Three Faculties of the Human Spirit

Since Watchman Nee’s writings convey the trichotomy of man, this is likely the majority view of the fast-growing unregistered church in China. Nee’s associate, Witness Lee, described the faculties of the human spirit (what ontologically distinguishes humans from animals) in this way:

THE THREE PARTS OF THE SPIRIT—CONSCIENCE, FELLOWSHIP, AND INTUITION

Just as our body has many parts, so does our spirit and our soul. Our spirit is composed of three: conscience, fellowship, and intuition. The conscience is for us to discern right from wrong, to justify or to condemn. Romans 9:1 compared with Romans 8:16 proves that the conscience is a part of our spirit. Fellowship is for us to contact God and to commune with God. This is shown in John 4:24 and Romans 1:9. Intuition means to have a direct sense or feeling in our spirit, regardless of reason or circumstance. First Corinthians 2:11 indicates that our spirit can know what our soul cannot. Our soul knows by reason or by circumstance, but our spirit can perceive without these. This is intuition, the direct sense in our spirit.

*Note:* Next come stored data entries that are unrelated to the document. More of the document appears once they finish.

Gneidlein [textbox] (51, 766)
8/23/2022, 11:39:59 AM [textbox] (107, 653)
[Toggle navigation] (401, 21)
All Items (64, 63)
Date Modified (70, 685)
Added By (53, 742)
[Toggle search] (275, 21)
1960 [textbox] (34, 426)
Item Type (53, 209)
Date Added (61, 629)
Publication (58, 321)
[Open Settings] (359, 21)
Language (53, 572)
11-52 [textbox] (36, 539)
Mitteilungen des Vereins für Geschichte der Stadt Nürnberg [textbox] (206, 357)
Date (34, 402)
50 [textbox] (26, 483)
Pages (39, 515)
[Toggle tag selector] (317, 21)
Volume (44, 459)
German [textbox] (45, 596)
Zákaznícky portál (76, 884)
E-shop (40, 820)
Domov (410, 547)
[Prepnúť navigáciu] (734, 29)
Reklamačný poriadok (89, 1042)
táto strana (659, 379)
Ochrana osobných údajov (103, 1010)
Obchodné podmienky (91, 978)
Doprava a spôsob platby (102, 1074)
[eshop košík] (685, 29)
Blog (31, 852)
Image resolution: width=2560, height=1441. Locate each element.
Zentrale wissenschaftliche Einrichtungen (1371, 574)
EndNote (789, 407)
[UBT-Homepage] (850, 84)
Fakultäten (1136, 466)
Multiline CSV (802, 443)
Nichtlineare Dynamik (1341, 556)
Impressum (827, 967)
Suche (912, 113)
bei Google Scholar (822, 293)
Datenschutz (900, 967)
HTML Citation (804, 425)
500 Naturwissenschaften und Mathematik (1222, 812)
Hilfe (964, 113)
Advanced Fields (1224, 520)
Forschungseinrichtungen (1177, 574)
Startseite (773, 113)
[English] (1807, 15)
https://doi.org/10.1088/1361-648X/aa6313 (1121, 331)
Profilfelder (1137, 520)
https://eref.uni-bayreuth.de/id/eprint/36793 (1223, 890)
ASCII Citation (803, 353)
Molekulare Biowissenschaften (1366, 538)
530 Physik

The Parts of Man, chapter 1, http://www.ministrybooks.org/books.cfm?xid=B3ZPZHX6THXHY

Rather than using the term “parts,” I recommend the term “faculties.” This clarifies that man has only three distinguish- able “parts,” yet each part has faculties. The spirit is the base of intuition, conscience and fellowship (communion), whereas the soul is the seat of mind, will, and emotions.

Lee’s approach refers to individual verses to substantiate the spirit/soul distinction. These cited references do illustrate and confirm these aspects of the human spirit. However, a primary principle to classify these higher faculties as related to the human spirit is that they are higher in functioning and capacity than any animal.